Where the string "icon" occurs in a line of the data below, that line should be copied.

Input for this task
--------------------------------
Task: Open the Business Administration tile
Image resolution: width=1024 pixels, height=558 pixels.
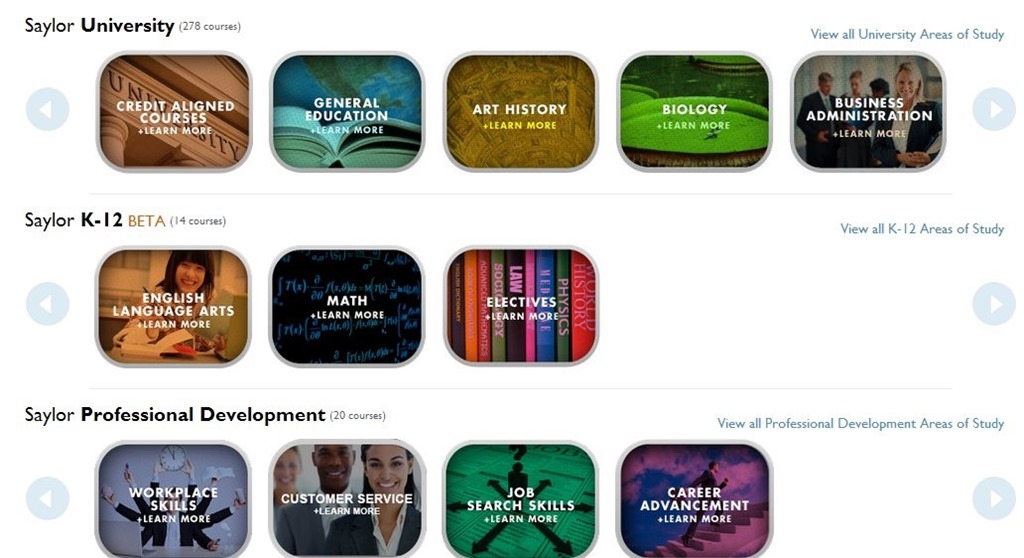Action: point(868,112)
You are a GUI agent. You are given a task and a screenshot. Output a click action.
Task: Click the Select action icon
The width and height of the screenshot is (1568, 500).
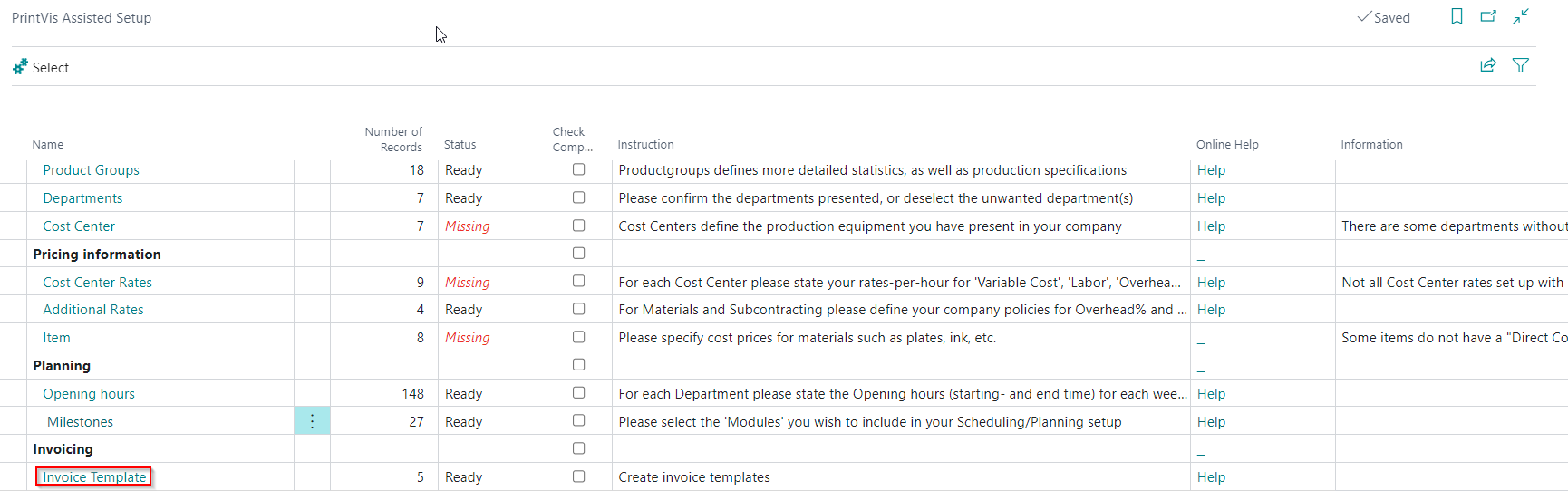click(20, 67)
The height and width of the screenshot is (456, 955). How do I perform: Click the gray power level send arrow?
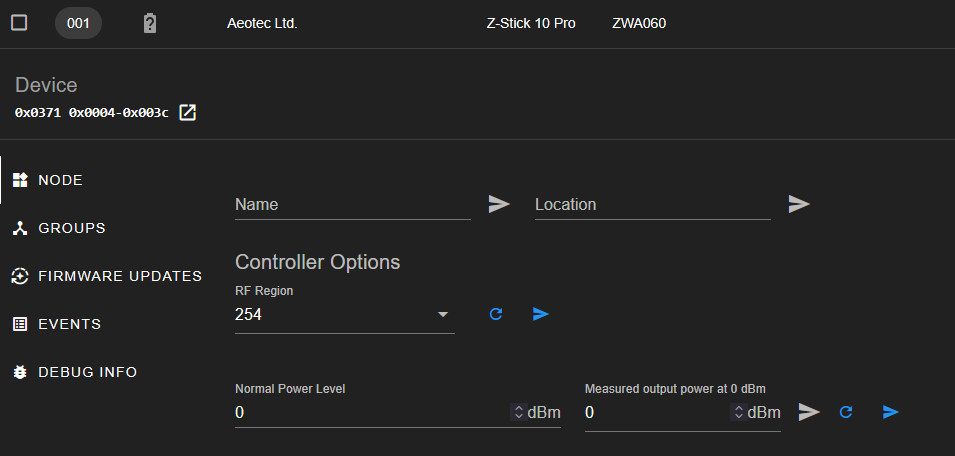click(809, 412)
--------------------------------
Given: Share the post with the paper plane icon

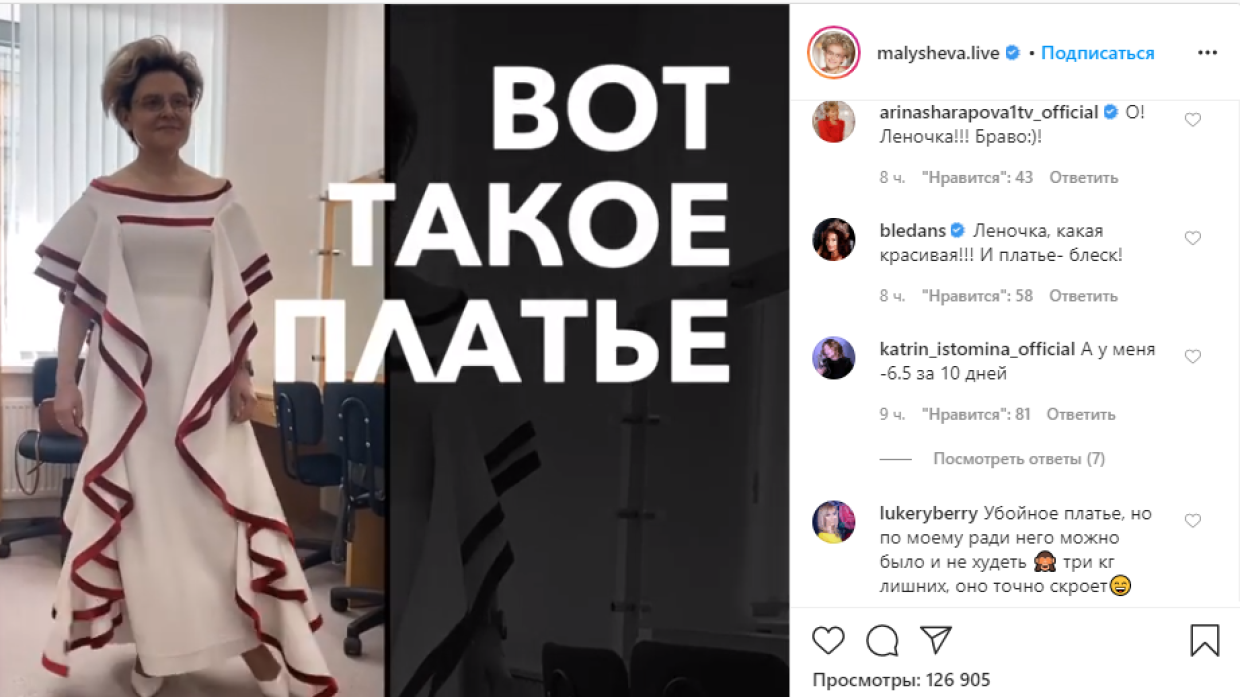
--------------------------------
Task solution
Task: Click the Select action icon
Given: Share the post with the paper plane icon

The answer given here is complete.